● **WORK TO COMPLETE**: Keep to one stretch of the data below, the lines from the one with "The width and height of the screenshot is (1410, 840)." up to and including the one with "Task: Click the 'Kamala", and return that stretch exactly.

● **DATA UNDER STUDY**:
+---+

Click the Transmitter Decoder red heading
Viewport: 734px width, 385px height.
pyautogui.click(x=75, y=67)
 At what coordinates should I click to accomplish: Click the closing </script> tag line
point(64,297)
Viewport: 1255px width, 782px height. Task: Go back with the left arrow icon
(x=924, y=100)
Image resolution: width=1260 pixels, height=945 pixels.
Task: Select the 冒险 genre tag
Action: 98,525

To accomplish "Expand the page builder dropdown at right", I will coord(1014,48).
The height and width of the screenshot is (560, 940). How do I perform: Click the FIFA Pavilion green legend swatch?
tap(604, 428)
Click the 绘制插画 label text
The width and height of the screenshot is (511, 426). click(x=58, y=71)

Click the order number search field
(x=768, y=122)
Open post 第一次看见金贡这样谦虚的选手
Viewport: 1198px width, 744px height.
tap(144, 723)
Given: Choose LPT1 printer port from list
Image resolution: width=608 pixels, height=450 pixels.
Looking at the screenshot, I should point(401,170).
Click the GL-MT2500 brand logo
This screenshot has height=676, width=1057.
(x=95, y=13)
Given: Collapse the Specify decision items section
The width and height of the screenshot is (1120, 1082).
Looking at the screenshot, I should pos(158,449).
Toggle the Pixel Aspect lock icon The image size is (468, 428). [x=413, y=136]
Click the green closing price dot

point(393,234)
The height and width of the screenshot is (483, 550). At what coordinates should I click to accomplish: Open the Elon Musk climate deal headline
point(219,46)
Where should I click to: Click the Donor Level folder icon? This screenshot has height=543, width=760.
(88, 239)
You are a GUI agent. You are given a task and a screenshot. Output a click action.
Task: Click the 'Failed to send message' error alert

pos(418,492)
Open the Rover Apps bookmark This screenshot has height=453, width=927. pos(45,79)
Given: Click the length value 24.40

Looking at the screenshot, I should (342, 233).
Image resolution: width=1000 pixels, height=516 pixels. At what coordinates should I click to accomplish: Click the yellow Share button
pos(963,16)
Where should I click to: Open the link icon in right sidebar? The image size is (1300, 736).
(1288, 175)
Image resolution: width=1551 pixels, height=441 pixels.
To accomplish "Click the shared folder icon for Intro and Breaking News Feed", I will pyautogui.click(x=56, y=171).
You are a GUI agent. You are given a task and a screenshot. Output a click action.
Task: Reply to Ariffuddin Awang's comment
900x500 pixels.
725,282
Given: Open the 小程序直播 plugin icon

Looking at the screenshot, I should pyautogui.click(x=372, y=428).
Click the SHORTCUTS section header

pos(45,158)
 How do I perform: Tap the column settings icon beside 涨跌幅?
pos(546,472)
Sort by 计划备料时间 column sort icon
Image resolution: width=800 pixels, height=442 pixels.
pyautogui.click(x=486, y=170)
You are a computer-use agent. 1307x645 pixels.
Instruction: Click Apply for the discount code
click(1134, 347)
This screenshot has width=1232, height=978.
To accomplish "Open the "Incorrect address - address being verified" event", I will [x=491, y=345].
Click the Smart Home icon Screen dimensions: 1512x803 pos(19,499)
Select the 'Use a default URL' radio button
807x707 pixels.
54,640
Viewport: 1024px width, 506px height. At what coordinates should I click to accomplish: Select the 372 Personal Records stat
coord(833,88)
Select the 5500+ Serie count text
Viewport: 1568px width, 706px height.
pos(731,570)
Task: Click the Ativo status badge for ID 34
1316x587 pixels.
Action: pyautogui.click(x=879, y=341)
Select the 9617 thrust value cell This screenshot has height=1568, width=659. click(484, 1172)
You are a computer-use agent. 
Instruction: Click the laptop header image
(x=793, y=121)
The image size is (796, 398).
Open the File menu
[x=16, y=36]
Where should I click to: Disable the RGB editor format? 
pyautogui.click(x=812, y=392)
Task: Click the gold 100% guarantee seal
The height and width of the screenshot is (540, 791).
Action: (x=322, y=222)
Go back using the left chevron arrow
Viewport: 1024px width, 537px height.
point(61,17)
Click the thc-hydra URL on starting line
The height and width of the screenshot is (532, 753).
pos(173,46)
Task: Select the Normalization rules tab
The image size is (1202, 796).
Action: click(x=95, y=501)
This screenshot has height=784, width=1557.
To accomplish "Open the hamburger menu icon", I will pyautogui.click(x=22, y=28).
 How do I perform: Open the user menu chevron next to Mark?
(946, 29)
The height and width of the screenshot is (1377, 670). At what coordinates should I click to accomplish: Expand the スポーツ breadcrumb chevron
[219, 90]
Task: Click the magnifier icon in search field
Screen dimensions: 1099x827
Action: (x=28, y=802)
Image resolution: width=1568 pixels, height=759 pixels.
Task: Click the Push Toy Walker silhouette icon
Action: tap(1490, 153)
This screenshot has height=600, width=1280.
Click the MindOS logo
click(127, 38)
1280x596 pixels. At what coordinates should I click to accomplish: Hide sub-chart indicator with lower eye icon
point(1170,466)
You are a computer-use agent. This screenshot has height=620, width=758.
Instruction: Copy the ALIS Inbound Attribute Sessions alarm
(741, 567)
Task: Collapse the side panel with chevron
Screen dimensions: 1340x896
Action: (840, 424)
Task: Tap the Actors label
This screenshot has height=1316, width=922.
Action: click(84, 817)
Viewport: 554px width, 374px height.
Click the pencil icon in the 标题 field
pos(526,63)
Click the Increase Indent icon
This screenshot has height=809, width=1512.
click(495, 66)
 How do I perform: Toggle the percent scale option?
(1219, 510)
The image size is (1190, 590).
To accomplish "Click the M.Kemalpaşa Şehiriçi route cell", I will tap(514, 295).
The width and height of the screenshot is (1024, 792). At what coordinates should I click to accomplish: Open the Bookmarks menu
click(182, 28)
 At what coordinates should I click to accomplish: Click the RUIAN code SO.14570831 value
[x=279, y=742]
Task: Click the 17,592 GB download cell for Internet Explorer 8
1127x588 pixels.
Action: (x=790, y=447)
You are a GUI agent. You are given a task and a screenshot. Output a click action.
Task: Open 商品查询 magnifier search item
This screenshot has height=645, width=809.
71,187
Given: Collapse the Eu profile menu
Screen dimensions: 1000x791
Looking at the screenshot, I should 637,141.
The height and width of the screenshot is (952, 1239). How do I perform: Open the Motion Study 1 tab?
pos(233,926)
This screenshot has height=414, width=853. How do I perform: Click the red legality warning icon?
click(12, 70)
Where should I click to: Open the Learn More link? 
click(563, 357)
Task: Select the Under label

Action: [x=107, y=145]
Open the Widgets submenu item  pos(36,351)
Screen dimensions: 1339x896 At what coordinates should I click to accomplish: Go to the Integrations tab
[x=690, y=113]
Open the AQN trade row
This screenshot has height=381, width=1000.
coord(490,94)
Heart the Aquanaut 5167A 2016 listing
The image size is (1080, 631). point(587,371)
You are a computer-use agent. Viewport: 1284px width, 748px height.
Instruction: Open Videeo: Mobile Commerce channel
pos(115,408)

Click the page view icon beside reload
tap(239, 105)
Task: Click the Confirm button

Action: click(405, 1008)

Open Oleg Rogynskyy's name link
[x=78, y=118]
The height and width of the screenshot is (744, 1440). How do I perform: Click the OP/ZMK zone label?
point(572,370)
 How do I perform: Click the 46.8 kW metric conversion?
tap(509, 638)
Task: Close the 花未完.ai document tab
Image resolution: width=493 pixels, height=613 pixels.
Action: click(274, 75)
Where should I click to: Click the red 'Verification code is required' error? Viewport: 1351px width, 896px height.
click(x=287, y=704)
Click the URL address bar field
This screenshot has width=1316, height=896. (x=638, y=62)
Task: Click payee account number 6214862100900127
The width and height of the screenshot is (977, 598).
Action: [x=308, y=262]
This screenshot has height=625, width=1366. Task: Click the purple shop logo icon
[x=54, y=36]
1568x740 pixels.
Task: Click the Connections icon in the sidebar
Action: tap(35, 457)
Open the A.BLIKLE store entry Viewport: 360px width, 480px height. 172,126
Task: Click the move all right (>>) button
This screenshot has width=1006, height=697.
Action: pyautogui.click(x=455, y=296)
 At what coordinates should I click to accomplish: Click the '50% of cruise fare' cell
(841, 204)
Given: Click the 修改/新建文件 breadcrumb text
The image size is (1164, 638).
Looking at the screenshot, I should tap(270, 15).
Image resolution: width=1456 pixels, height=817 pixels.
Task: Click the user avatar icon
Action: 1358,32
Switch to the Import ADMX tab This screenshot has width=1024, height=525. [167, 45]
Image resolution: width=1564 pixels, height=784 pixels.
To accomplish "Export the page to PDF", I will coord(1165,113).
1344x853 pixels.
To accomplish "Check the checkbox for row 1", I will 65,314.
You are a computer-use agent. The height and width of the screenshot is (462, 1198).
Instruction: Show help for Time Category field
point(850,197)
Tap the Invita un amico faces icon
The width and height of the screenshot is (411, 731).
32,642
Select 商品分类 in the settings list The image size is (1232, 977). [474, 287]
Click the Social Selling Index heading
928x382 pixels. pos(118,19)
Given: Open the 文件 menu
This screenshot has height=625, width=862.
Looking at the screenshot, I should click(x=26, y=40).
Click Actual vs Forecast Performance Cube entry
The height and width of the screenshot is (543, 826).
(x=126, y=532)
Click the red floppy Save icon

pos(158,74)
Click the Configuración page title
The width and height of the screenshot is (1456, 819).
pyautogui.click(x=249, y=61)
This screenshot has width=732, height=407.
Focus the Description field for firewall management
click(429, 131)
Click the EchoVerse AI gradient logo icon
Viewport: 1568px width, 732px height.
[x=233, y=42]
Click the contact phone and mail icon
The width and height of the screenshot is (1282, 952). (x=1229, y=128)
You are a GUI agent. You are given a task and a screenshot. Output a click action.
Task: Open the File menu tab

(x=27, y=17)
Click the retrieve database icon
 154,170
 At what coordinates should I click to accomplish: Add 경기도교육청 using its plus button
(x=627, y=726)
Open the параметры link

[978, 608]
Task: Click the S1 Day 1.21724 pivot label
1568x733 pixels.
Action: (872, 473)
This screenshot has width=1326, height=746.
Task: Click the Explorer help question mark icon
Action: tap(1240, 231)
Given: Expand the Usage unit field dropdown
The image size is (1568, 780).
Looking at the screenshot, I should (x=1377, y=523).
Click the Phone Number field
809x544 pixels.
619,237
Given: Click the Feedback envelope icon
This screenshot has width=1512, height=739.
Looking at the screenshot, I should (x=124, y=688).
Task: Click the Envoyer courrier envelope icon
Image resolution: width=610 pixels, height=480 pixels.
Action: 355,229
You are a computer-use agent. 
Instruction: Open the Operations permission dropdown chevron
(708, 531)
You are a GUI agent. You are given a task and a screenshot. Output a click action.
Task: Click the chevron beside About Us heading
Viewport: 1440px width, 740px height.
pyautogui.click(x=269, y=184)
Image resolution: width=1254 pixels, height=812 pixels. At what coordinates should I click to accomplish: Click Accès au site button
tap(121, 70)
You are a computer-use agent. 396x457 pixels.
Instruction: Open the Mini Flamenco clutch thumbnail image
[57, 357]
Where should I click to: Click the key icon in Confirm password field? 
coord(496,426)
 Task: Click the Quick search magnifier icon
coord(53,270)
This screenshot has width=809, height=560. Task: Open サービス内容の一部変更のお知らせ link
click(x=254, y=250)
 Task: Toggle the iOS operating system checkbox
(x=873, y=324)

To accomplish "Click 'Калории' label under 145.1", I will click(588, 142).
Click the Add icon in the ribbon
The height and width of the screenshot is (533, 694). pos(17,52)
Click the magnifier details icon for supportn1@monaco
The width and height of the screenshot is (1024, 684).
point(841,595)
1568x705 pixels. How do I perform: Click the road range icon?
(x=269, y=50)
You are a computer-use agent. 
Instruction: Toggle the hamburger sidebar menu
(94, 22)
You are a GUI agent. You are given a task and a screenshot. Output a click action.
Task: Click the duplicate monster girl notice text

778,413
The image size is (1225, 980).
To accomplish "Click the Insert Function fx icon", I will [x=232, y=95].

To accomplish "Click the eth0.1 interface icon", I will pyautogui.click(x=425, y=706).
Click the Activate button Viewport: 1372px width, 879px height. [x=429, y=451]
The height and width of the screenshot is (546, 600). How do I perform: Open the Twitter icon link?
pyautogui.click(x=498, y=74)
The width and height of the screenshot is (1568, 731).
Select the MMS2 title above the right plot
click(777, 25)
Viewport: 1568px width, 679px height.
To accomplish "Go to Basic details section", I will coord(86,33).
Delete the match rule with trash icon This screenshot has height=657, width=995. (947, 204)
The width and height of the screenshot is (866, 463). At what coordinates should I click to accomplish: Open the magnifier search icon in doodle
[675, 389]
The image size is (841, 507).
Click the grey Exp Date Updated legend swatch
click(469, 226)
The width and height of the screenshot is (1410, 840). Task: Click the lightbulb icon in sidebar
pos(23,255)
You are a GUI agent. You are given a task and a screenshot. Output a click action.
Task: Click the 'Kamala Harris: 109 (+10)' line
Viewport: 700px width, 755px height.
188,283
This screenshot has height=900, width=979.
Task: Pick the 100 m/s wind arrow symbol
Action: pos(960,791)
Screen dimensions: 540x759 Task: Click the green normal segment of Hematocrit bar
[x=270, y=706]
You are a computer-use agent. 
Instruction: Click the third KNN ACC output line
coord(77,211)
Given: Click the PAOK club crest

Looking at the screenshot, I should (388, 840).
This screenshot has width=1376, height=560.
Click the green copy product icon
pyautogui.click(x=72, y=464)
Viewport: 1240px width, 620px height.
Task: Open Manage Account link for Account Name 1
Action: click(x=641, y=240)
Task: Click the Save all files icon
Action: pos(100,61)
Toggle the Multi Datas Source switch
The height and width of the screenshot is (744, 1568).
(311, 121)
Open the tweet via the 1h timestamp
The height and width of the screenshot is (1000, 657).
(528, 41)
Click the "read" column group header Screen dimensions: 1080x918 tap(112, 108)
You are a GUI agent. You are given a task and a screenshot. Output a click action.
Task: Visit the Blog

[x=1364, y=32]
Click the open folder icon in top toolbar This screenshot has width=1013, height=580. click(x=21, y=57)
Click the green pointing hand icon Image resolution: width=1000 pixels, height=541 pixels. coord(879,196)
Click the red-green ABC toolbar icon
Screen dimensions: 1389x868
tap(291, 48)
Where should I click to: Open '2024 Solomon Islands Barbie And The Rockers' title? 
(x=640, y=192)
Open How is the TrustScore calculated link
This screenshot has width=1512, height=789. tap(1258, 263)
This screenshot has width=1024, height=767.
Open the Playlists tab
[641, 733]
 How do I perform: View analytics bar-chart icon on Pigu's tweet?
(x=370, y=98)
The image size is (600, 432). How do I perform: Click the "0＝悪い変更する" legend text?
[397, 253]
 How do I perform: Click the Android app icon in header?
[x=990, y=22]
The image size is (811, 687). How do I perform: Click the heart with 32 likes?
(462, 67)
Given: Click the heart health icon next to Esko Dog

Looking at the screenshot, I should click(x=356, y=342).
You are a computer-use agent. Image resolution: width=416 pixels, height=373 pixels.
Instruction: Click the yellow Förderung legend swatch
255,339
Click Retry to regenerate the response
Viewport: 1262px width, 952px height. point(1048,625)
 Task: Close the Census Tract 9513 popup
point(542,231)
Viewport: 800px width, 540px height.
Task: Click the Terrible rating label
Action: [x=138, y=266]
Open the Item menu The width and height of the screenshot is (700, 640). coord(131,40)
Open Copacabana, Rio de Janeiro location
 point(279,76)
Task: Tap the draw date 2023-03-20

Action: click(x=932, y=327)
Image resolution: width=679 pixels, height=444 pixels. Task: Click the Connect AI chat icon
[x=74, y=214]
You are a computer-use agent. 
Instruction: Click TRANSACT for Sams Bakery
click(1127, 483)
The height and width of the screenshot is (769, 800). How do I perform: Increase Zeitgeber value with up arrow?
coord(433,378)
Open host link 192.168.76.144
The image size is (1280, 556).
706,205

+---+

● **YOUR RESPONSE**:
The width and height of the screenshot is (1410, 840). Task: Click the lightbulb icon in sidebar
pos(23,255)
You are a GUI agent. You are given a task and a screenshot. Output a click action.
Task: Click the 'Kamala Harris: 109 (+10)' line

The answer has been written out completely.